What is expected: Reproduce verbatim the lines between the one containing "Where should I click to: Click the yellow" and the one containing "tap(192, 900)", both included.

>> Start Extracted entries

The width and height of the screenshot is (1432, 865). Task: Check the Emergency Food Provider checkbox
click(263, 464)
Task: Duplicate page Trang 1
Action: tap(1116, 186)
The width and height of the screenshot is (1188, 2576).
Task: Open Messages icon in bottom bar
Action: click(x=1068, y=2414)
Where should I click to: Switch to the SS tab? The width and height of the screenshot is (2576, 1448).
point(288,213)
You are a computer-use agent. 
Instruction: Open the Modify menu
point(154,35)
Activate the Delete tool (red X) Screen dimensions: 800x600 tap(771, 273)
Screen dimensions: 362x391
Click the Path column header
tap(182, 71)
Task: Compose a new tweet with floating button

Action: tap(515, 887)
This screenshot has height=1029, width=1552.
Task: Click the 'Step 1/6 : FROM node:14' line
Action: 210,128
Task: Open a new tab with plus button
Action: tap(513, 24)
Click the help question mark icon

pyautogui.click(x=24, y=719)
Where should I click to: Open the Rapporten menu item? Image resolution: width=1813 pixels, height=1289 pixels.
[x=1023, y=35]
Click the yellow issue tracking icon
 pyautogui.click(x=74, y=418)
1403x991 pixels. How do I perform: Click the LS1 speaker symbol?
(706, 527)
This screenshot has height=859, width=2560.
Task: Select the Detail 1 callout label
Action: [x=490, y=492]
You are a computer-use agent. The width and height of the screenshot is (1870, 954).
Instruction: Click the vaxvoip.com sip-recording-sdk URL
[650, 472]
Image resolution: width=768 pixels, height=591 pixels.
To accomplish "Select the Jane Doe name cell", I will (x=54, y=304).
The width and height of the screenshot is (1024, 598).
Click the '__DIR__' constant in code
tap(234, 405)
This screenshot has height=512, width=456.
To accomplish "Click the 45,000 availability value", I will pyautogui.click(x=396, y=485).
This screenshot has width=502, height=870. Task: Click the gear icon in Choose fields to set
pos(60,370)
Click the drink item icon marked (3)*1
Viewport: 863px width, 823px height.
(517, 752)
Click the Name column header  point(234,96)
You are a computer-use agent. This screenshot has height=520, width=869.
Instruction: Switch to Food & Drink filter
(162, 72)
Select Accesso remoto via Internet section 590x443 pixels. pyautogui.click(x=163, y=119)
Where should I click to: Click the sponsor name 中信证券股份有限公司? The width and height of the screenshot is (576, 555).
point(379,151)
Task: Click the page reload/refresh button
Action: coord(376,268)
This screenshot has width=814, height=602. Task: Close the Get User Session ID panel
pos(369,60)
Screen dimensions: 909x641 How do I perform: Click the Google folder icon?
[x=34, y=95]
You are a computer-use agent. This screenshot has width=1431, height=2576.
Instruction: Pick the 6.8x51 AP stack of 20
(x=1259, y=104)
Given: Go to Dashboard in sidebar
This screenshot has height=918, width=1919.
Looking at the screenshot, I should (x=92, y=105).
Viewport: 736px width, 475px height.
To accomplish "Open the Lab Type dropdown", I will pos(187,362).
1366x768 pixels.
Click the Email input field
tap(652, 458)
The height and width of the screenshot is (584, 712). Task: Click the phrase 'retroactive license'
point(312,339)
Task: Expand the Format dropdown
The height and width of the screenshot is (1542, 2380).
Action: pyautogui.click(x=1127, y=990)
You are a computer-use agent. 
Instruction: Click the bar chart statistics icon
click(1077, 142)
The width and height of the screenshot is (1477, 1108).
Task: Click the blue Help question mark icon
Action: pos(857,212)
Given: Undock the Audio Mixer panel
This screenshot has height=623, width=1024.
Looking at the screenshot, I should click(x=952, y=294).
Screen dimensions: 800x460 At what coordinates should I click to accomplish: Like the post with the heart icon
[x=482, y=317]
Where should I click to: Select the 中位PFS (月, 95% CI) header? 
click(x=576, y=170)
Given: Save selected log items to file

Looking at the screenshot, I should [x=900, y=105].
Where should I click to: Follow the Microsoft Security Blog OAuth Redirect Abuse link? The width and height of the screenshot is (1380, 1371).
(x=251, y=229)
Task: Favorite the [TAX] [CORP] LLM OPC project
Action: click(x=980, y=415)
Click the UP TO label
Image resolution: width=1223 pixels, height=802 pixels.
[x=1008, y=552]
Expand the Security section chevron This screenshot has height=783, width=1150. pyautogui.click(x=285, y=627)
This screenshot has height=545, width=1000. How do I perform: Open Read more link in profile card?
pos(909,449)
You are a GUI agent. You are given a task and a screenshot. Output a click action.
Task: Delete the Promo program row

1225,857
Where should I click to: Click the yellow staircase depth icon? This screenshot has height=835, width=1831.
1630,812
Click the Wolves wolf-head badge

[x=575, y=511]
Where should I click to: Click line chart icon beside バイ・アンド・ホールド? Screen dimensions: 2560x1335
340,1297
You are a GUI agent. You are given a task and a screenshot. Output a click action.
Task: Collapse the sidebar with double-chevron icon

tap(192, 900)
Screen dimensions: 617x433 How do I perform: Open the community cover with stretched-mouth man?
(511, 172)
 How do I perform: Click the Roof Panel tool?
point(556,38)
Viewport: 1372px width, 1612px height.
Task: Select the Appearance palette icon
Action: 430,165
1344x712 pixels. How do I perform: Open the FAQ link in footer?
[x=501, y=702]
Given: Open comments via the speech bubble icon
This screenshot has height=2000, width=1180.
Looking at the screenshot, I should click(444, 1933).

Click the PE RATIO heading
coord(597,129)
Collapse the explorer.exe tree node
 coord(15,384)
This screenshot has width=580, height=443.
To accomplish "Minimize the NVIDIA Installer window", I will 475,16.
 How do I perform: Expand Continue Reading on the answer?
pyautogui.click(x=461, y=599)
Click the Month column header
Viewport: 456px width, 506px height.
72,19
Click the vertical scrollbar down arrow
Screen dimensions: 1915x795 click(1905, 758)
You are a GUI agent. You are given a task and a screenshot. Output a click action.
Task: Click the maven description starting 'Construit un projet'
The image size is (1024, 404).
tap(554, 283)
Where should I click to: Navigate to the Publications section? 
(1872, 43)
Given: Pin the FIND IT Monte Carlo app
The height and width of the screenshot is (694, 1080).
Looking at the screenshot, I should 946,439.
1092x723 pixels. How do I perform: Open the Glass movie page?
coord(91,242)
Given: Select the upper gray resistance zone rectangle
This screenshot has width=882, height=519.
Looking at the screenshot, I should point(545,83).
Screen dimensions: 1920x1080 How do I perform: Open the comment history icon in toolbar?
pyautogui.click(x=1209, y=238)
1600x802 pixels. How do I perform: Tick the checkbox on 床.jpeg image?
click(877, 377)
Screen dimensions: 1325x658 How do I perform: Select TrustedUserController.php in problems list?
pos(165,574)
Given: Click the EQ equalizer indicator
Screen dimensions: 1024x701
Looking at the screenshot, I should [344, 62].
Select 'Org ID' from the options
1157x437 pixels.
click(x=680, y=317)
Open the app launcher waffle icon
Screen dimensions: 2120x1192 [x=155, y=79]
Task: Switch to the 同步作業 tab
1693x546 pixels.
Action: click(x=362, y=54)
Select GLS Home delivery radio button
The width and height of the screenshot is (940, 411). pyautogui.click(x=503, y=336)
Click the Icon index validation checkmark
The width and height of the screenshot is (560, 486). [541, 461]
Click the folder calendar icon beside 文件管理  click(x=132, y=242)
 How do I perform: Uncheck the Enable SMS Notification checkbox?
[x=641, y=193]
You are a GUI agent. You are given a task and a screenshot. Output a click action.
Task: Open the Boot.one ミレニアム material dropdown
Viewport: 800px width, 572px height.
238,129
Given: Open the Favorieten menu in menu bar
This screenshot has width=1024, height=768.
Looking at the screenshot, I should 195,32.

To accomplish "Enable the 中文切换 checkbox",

>> End Extracted entries

Complete answer:
Where should I click to: Click the yellow staircase depth icon? This screenshot has height=835, width=1831.
1630,812
Click the Wolves wolf-head badge

[x=575, y=511]
Where should I click to: Click line chart icon beside バイ・アンド・ホールド? Screen dimensions: 2560x1335
340,1297
You are a GUI agent. You are given a task and a screenshot. Output a click action.
Task: Collapse the sidebar with double-chevron icon

tap(192, 900)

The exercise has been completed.